Heavy quarkonia properties from a hard-wall confinement potential model with conformal symmetry perturbing effects

TL;DR

This paper models heavy quarkonia using a hard-wall potential with conformal symmetry considerations, deriving spectra and radii that align well with experimental data, highlighting the role of symmetry perturbations.

Contribution

It introduces a novel potential model incorporating conformal symmetry and its perturbation to study heavy quarkonia properties.

Findings

Predicted mass spectra closely match experimental data.

Small conformal symmetry perturbations improve model accuracy.

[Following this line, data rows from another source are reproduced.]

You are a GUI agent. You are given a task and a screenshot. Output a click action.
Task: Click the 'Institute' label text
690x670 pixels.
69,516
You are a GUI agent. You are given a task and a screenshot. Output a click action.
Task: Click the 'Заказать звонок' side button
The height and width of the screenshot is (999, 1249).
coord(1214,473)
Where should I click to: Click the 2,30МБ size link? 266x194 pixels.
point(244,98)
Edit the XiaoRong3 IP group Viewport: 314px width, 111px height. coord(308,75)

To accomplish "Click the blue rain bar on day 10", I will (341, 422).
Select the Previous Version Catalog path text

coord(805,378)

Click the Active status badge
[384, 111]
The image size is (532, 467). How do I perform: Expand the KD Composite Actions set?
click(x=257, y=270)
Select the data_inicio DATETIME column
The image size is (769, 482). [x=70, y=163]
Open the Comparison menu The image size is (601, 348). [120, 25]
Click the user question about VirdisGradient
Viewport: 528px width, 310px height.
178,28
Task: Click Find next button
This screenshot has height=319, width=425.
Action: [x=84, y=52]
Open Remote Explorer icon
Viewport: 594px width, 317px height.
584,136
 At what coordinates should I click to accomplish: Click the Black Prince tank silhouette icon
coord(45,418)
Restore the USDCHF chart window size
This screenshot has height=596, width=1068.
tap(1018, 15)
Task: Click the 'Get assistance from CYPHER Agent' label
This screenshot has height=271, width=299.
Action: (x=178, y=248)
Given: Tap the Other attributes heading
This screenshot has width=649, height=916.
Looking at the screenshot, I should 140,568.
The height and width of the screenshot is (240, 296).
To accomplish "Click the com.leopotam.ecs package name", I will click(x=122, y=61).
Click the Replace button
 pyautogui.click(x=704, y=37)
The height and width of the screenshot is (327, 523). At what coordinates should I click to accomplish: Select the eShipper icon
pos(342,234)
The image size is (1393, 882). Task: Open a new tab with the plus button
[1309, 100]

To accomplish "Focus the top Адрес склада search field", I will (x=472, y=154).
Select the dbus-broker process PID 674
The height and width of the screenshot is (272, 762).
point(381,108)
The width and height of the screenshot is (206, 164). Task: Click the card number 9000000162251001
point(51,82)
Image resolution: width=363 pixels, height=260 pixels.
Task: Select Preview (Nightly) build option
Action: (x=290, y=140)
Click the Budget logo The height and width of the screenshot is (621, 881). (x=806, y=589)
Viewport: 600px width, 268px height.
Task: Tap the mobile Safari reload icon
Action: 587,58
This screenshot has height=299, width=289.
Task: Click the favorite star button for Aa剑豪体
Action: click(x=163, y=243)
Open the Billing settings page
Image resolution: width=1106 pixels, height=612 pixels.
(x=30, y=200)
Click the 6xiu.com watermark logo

Wave functions and radii are obtained in closed form.

Abstract

Heavy $c\bar c$ and $b\bar b $ quarkonia are considered as systems confined within a hard-wall potential shaped after a linear combination of a cotangent-- with a square co-secant function. Wave functions and energy spectra are then obtained in closed forms in solving by the Nikiforov-Uvarov method the associated radial Schr\"{o}dinger equation in the presence of a centrifugal term. The interest in this potential is that in one parametrization it can account for a conformal symmetry of the strong interaction, and in another for its perturbation, a reason for which we here employ it to study status of conformal symmetry in the heavy flavor sector. The resulting predictions on heavy quarkonia mass spectra and root mean square radii are compared with the available experimental data, as well as with predictions by other theoretical approaches. We observe that a relatively small conformal symmetry perturbing term in the potential suffices to achieve good agreement with data.